Copy the lines exactly, everything from the line containing "Given: Click the Processor rate 2,500.00" down to the line containing "[x=915, y=20]".

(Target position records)
··········
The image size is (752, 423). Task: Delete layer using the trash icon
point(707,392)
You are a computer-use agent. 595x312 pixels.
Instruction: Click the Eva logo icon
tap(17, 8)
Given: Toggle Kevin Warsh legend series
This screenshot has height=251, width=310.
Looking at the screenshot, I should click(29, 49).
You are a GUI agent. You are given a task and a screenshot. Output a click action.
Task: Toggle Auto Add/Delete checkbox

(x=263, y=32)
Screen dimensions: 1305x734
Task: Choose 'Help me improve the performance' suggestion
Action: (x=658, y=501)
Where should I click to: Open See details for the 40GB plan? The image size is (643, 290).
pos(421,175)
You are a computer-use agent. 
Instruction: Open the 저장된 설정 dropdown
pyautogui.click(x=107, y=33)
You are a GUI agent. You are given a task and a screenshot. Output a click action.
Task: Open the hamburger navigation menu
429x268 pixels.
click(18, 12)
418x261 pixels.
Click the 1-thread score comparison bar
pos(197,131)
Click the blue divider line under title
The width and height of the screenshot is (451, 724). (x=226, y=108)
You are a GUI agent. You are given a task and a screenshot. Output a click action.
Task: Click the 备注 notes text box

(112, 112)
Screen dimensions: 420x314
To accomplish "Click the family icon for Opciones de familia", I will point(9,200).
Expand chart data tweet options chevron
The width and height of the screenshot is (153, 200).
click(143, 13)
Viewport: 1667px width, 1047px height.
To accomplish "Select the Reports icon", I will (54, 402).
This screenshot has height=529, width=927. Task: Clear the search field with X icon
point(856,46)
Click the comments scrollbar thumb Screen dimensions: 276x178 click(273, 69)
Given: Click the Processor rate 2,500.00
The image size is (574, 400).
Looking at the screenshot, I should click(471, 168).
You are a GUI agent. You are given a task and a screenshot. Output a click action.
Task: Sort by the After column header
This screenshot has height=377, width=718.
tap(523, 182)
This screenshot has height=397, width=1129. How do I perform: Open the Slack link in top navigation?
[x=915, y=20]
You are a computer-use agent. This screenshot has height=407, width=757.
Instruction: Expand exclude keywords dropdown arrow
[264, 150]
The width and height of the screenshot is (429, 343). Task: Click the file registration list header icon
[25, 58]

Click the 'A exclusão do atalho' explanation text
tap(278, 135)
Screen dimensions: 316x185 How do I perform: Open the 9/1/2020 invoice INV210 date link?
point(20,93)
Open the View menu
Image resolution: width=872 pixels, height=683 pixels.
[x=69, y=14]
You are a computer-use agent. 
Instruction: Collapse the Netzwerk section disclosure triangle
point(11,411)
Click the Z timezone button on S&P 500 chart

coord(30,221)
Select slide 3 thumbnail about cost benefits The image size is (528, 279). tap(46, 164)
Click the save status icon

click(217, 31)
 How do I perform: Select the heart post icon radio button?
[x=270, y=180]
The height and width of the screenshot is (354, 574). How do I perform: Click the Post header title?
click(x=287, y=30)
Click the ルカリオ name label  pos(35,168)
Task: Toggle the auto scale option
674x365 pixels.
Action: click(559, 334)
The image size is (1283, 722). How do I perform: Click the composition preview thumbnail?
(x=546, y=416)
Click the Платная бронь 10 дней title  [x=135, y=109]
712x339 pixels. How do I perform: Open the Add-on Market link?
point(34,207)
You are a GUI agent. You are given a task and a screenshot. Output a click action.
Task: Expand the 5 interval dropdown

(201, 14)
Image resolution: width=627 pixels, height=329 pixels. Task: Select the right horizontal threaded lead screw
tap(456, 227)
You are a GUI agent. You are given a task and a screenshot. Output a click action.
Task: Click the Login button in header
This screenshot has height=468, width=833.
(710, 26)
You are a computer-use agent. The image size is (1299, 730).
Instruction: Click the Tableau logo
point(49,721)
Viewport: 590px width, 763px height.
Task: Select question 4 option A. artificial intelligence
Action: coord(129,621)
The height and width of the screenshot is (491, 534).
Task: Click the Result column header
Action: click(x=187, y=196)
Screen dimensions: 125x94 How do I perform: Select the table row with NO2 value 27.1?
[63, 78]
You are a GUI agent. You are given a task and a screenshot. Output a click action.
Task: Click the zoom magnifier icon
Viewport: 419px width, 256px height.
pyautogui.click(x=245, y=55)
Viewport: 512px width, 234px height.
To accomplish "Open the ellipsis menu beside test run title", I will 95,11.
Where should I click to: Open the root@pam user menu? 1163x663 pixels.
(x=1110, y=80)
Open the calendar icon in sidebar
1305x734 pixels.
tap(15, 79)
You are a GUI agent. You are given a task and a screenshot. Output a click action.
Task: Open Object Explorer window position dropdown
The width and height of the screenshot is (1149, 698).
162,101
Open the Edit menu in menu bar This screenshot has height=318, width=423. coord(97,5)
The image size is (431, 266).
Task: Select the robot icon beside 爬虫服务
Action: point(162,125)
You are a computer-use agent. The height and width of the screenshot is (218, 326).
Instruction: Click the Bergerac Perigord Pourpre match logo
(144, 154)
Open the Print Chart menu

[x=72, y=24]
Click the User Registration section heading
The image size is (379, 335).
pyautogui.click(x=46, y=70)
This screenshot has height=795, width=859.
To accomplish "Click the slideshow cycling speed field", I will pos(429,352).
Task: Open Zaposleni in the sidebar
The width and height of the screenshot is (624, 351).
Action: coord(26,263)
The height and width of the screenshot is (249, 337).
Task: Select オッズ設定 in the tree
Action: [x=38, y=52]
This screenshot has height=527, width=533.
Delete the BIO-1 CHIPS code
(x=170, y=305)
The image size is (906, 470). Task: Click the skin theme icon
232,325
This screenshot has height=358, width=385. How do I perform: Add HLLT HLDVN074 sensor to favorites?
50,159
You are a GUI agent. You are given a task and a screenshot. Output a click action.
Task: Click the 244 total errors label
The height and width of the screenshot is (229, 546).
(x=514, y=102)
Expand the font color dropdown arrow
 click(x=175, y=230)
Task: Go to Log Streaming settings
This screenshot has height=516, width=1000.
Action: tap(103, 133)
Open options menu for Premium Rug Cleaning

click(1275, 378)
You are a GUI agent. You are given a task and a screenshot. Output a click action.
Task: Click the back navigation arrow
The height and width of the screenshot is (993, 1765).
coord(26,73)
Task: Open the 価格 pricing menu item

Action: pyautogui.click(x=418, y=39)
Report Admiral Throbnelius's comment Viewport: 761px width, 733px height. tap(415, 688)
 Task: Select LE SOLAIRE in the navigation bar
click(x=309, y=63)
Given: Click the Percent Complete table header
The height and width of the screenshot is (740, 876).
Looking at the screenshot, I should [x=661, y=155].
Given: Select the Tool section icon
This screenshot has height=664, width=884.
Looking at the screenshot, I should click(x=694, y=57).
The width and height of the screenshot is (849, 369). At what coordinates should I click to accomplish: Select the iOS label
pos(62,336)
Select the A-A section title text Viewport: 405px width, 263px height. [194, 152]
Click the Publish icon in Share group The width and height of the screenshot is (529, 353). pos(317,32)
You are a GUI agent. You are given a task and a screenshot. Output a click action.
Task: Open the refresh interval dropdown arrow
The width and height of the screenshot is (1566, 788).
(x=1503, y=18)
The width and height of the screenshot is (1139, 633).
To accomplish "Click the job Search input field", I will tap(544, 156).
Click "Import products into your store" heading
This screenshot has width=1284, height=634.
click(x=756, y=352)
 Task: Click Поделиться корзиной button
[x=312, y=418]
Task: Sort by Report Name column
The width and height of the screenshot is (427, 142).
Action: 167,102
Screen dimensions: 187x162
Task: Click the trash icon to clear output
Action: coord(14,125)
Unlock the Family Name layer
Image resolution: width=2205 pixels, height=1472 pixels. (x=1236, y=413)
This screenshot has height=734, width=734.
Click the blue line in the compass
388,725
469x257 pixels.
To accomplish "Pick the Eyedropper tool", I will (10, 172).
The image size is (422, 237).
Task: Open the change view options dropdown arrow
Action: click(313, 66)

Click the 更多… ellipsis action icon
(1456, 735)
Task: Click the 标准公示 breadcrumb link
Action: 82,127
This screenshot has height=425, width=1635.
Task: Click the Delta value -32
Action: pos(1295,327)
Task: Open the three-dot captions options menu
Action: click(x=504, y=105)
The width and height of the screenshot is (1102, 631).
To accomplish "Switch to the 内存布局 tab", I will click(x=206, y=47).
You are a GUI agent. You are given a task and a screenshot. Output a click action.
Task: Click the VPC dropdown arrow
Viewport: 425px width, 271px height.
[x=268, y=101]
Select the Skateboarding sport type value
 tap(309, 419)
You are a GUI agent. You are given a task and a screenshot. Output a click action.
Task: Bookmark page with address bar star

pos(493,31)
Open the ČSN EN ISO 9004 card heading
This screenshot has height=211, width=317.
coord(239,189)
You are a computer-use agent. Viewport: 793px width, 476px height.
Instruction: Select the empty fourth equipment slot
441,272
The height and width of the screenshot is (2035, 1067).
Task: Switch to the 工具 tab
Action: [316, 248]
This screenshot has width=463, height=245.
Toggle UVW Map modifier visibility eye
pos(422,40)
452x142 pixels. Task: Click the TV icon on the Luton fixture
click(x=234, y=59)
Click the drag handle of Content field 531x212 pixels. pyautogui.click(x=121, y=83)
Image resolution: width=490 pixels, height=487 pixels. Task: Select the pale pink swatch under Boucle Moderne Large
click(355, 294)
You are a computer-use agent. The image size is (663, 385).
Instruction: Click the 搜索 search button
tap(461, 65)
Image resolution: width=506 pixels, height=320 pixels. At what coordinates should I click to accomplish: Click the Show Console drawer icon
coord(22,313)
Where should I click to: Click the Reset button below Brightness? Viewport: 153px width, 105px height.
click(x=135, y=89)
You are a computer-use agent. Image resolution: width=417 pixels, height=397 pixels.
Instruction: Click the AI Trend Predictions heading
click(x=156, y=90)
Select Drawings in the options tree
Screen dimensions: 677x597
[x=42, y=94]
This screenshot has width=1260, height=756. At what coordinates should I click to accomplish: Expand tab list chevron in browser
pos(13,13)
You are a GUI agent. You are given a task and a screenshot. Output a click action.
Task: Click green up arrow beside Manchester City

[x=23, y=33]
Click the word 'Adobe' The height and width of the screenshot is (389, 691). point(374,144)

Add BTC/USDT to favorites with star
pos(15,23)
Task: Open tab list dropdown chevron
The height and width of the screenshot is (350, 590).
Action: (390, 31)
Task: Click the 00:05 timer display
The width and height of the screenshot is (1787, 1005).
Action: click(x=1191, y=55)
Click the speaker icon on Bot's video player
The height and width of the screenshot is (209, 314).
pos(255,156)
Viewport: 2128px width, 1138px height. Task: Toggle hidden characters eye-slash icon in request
··········
* **EXERCISE SOLUTION**:
Given: Click the Processor rate 2,500.00
The image size is (574, 400).
Looking at the screenshot, I should click(471, 168).
You are a GUI agent. You are given a task and a screenshot. Output a click action.
Task: Sort by the After column header
This screenshot has height=377, width=718.
tap(523, 182)
This screenshot has height=397, width=1129. How do I perform: Open the Slack link in top navigation?
[x=915, y=20]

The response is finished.